Busy working parents who can’t always pick up their children after school will soon be able to take advantage of a new After School Day Care Program.
The Cree School Board (CSB) held a ceremonial signing in Mistissini January 19 to launch the service with the Cree Regional Authority (CRA) and the Quebec Ministry of Education.
The program, which is available to every school board in Quebec, was set up to ensure the safety of the children, to make sure they aren’t home alone and to take a little stress from their parents’ shoulders.
Daycare educators will come into the school in the morning, during lunch and after school to monitor the students in Grades 1 to 6 who are signed up for the program.
“The After School Day Care Program was an item that was on my platform when I ran for the chairmanship of the Cree School Board,” said William Mianscum, who was elected CSB Chairman in August 2003.
Mianscum says the reason that teachers are not asked to watch kids after school is for budgetary reasons.
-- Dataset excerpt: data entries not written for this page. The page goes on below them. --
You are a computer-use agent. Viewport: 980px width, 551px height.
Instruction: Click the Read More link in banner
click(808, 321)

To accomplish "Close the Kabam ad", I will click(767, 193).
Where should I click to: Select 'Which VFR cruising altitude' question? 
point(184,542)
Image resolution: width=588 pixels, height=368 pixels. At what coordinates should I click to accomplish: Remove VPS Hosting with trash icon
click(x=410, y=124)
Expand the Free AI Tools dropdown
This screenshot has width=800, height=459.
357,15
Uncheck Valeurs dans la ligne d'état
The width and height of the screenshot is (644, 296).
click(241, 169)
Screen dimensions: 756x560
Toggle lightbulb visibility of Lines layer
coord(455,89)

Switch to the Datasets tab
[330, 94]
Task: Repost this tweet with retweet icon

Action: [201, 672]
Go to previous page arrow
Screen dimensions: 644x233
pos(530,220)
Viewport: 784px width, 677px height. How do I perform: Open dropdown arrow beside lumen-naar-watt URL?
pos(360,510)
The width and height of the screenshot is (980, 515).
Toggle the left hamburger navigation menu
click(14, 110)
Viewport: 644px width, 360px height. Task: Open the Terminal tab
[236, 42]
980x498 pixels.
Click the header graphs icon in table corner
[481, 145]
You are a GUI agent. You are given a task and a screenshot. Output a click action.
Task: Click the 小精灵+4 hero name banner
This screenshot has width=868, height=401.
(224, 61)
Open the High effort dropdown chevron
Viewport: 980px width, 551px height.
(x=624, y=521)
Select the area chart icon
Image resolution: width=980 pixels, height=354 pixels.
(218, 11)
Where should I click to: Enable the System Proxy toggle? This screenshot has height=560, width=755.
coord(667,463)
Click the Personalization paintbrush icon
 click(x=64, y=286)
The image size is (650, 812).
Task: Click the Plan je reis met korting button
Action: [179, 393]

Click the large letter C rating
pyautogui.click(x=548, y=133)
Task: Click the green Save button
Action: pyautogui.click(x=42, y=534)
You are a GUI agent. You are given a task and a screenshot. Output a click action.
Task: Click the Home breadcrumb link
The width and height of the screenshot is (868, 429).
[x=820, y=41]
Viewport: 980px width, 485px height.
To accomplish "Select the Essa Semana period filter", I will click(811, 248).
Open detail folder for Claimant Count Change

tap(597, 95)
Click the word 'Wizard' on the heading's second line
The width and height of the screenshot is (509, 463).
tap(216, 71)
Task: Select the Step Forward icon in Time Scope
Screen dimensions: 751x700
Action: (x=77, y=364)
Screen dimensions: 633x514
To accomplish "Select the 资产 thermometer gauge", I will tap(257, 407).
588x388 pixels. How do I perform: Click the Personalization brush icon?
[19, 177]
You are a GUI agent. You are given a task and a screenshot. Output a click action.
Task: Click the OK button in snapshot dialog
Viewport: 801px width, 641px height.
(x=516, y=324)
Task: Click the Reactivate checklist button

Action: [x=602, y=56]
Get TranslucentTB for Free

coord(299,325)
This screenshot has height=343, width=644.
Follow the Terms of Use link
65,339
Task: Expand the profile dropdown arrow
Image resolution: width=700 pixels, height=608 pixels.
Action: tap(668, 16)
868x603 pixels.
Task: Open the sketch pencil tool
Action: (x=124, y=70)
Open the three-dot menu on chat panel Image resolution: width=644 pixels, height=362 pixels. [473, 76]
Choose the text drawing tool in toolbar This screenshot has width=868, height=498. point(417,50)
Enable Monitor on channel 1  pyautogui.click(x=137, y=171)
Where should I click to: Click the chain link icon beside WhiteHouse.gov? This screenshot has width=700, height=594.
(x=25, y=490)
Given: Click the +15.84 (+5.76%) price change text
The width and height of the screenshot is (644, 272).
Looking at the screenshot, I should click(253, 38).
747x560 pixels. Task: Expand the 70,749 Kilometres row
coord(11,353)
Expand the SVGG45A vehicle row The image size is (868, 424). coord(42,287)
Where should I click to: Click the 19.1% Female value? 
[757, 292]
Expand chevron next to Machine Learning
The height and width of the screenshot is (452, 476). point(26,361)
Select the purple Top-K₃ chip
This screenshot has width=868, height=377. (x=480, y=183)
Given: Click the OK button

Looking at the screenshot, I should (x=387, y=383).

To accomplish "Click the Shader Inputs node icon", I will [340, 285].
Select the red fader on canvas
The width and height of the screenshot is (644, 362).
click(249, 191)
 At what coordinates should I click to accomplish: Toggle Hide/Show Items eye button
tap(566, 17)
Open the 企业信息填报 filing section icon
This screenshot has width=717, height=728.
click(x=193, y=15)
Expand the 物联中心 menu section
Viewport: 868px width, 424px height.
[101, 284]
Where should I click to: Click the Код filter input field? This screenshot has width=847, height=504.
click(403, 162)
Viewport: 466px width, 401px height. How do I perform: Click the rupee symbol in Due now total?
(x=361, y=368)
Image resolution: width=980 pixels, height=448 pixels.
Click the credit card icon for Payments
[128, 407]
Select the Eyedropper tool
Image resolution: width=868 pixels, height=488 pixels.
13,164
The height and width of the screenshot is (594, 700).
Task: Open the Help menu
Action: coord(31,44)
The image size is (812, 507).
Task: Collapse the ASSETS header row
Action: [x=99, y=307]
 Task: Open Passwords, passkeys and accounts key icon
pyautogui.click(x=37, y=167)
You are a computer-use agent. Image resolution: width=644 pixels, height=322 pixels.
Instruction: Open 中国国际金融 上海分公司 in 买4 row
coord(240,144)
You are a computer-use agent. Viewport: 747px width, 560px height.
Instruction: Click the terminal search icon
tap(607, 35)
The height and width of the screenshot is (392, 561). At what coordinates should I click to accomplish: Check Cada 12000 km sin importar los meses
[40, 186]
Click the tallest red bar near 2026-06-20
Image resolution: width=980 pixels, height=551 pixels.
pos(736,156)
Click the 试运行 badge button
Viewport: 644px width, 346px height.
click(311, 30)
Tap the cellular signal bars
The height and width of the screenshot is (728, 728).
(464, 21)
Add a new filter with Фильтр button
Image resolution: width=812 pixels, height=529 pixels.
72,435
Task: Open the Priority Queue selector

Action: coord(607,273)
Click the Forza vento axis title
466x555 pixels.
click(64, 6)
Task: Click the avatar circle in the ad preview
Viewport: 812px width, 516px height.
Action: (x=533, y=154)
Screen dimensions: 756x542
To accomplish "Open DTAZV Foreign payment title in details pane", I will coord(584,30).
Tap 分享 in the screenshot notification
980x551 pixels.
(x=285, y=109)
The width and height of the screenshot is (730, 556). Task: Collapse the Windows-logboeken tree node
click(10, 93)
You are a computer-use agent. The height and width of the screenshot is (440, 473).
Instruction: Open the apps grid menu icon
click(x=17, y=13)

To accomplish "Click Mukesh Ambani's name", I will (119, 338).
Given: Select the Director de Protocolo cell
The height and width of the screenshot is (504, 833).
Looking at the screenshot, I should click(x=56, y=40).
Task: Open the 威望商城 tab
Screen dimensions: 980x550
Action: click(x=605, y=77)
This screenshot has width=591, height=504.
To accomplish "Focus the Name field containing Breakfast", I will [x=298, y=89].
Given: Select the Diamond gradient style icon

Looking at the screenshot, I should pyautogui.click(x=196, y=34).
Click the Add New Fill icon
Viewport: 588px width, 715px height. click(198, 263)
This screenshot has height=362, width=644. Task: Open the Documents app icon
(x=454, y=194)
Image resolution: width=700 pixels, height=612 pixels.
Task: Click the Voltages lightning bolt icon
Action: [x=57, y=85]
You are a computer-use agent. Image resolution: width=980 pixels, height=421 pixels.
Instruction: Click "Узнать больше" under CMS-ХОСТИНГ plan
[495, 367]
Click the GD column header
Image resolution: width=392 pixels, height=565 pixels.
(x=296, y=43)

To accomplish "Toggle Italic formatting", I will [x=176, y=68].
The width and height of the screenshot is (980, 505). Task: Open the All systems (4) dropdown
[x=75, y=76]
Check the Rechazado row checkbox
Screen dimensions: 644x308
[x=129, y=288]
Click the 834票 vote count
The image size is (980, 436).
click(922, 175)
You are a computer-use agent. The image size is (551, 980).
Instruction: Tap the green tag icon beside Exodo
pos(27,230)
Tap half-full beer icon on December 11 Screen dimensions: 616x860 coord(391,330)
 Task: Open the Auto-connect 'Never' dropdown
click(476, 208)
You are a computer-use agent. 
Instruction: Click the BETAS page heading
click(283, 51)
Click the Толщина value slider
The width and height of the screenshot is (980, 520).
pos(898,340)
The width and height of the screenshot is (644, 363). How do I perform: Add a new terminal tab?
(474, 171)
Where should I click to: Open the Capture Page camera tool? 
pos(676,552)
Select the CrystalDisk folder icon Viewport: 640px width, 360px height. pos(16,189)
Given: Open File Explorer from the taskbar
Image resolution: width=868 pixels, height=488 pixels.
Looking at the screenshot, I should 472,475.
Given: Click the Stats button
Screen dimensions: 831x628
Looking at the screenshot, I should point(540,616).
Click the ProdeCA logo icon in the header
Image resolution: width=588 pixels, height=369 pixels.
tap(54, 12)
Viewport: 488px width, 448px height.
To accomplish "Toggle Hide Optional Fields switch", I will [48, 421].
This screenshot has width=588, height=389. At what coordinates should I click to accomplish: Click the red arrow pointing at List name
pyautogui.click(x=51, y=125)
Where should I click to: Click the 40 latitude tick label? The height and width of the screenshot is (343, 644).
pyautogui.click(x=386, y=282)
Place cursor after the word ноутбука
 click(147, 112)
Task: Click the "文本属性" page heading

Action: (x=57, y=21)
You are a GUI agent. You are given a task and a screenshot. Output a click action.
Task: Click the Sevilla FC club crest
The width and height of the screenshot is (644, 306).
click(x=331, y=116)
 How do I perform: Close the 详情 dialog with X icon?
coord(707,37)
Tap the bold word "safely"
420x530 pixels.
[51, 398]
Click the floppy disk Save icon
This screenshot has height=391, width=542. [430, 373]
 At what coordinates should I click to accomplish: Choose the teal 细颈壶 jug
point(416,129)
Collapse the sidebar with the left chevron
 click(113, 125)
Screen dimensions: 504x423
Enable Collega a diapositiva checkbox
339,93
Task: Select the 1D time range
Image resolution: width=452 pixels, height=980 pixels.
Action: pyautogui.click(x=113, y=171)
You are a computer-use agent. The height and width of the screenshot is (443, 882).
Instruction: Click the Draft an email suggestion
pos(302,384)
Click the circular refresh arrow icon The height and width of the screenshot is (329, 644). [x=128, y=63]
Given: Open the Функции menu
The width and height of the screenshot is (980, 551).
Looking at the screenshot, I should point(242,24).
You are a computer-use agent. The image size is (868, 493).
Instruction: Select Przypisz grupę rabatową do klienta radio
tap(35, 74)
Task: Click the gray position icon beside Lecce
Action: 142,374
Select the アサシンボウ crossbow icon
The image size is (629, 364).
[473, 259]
In order to avoid higher wages, dues and payroll expenses for educators classified as teachers, a little financial sleight of hand is needed. Thus the Education Ministry will transfer funds to the CSB, which in turn will hand it over to the CRA in order to dole the money out under their Child Care and Family Services Program, thus avoiding costly teaching certification for day care workers.
The program will cost $1.6 million annually. The cost to each parent will be $7 a day.
Since the project is in the early stages, Mianscum could only guess how many students would sign up for the program. He figured 200 to 230 children would be enrolled. He also could not say when each community would implement the program.
“It’s a program that will enhance the success of these children as they go onto secondary classes,” he said. “It’ll give them the edge to be successful in their studies. The educators are not just going to be looking after them, they’re going to be working on their assignments with them and continue with lessons the students have received from their teachers. They’re also there to help them if they fall behind.”
Proposed activities include floor hockey, basketball, board games and outdoor activities.